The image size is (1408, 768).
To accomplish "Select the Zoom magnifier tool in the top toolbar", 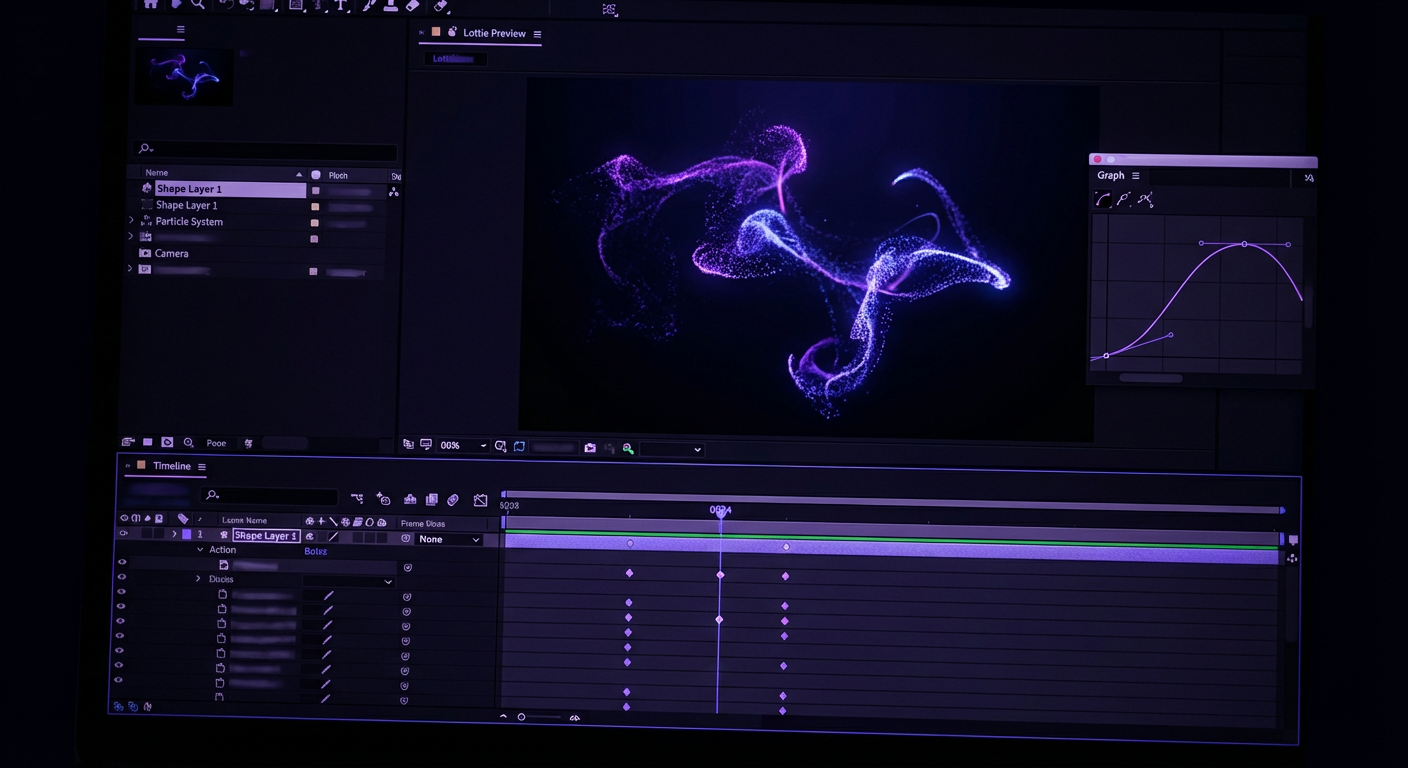I will tap(198, 5).
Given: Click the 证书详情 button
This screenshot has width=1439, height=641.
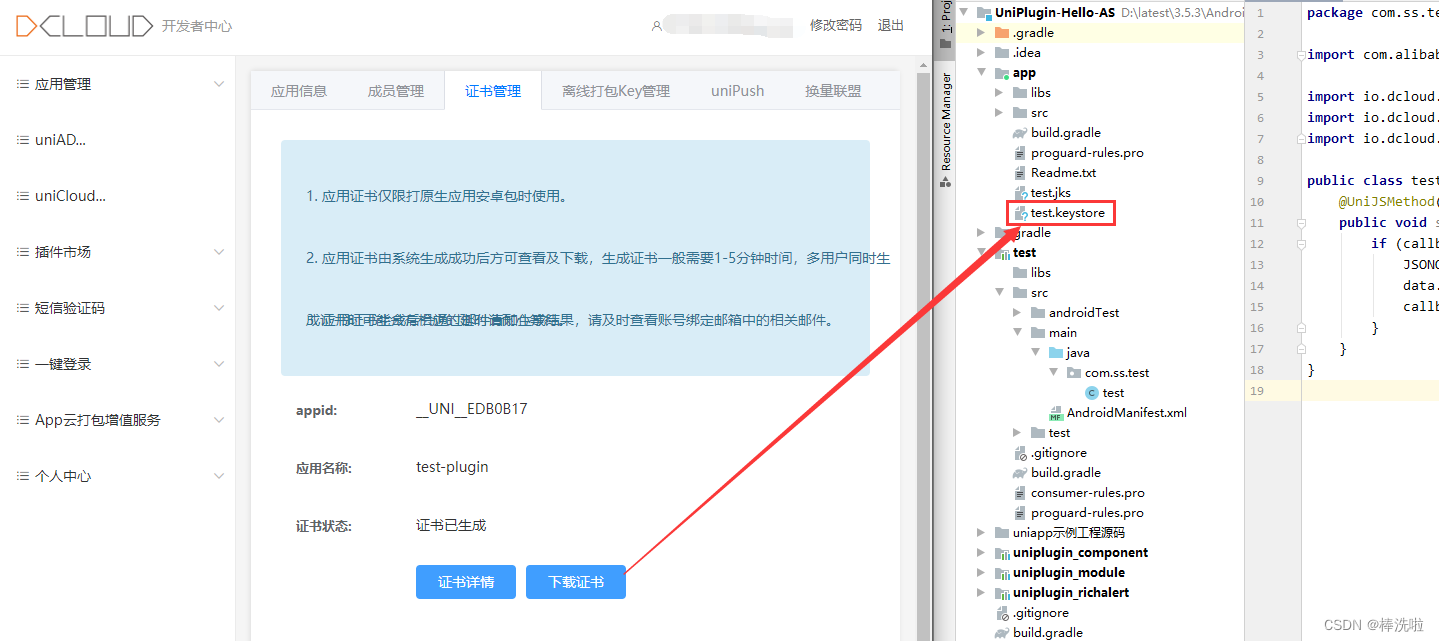Looking at the screenshot, I should click(x=465, y=582).
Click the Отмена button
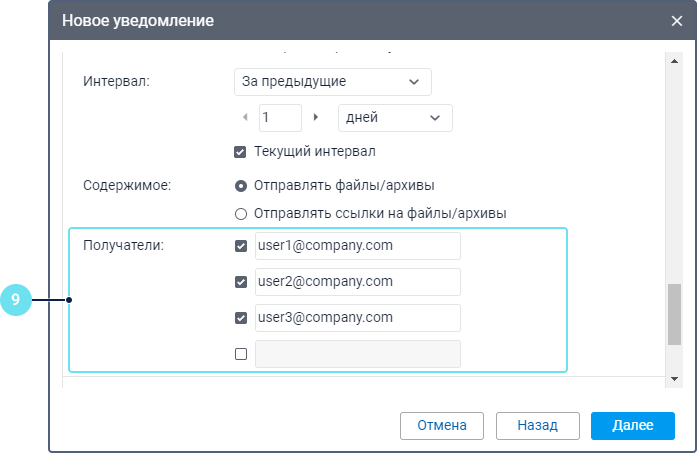 click(x=441, y=425)

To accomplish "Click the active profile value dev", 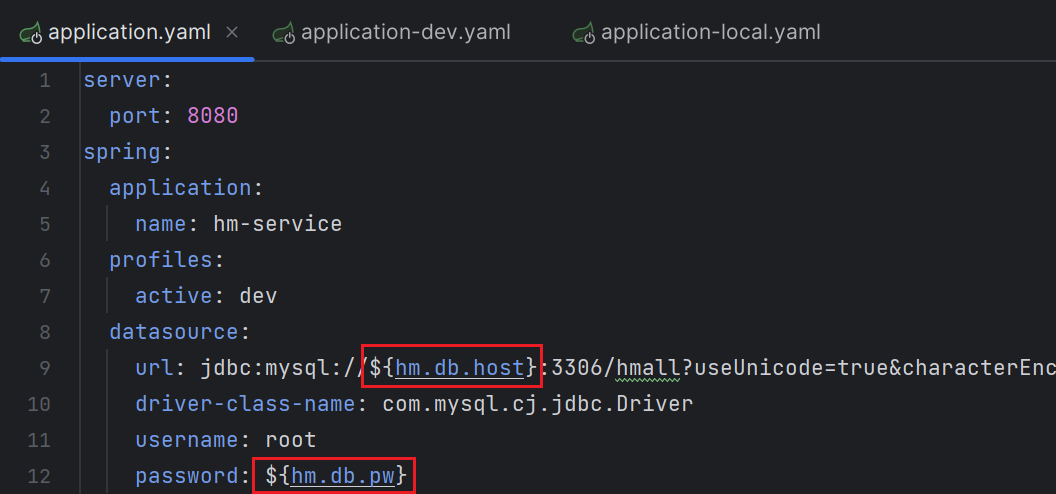I will point(258,296).
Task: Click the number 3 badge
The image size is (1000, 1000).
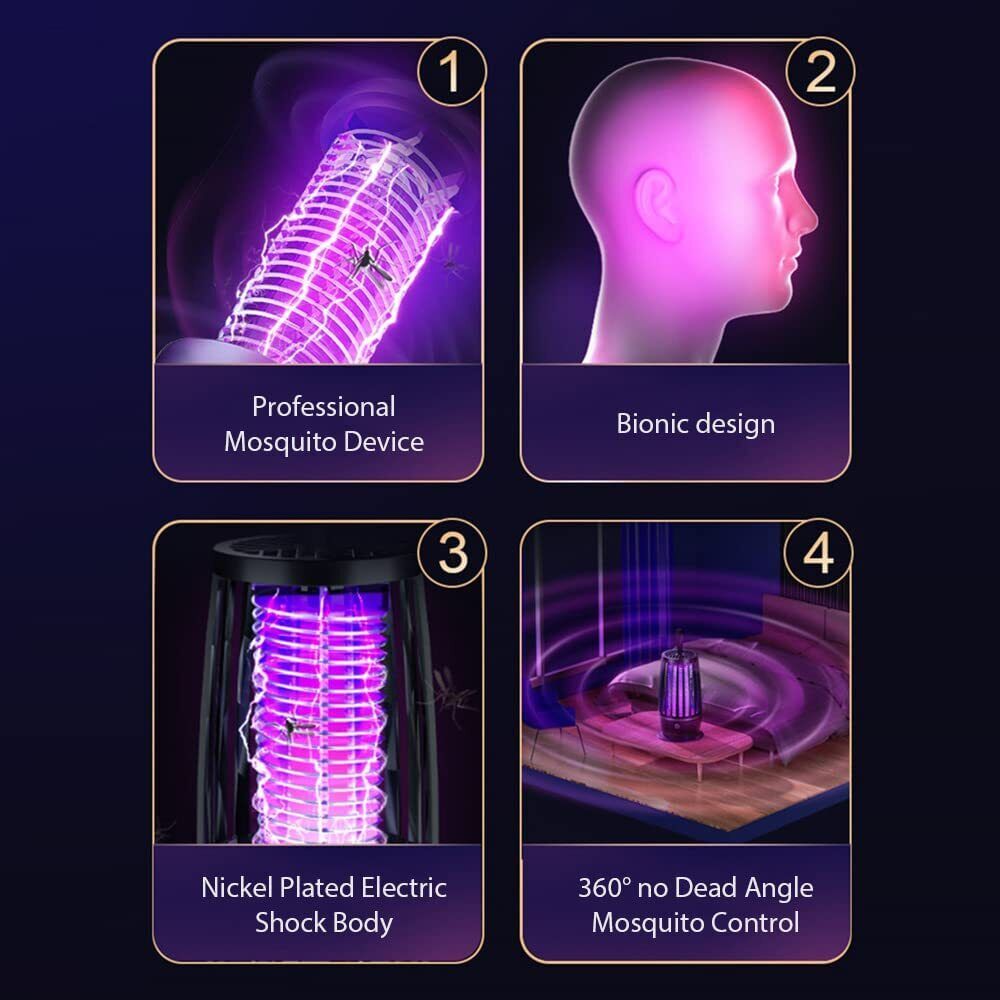Action: (452, 553)
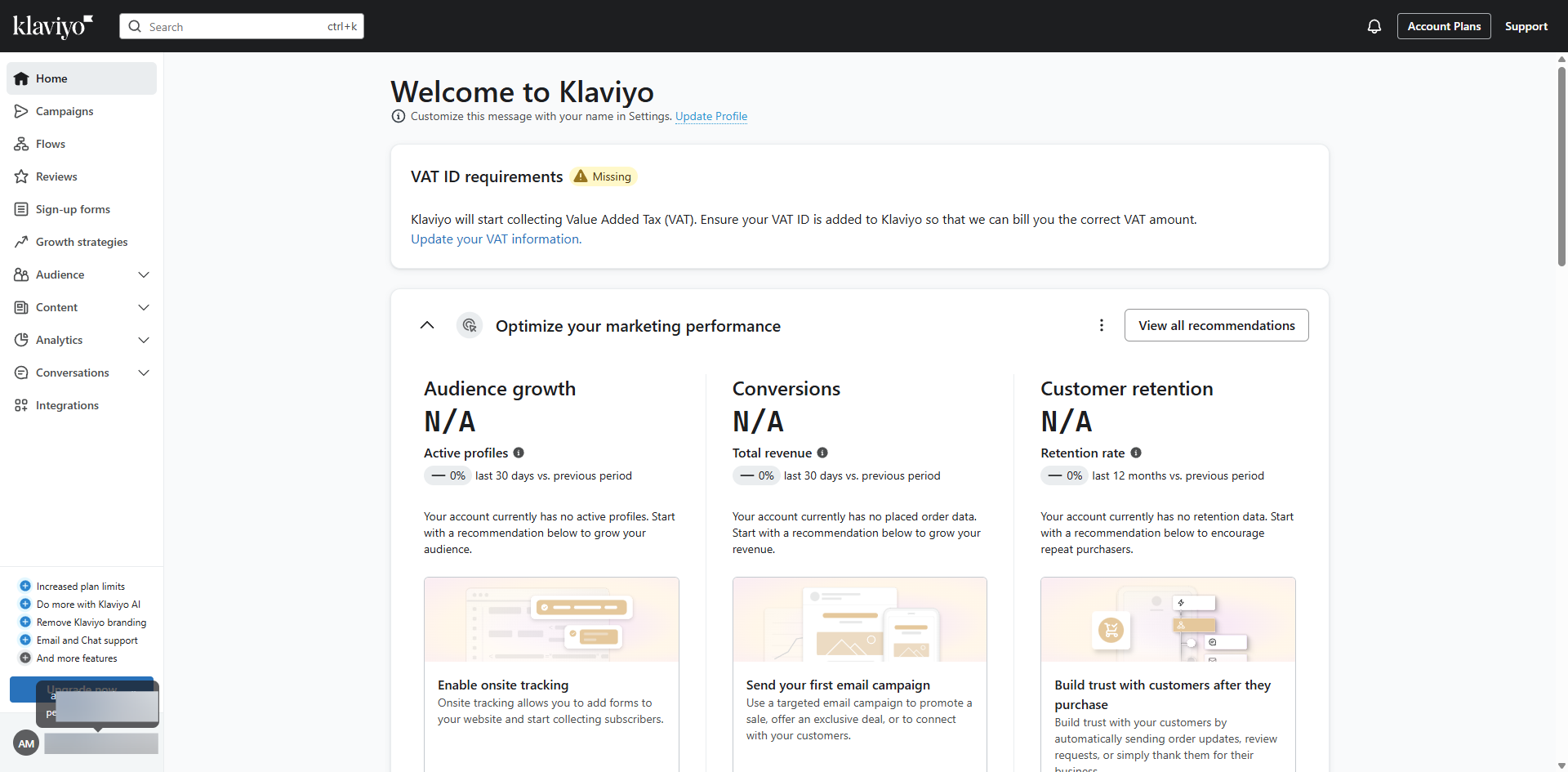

══════════

* **The task**
Copy exactly, leaving out pictures, the lines from the line containing "Task: Click the number 3 badge" through the last line of the records.

* **Expected answer**
Task: Click the number 3 badge
The image size is (1000, 1000).
Action: (452, 553)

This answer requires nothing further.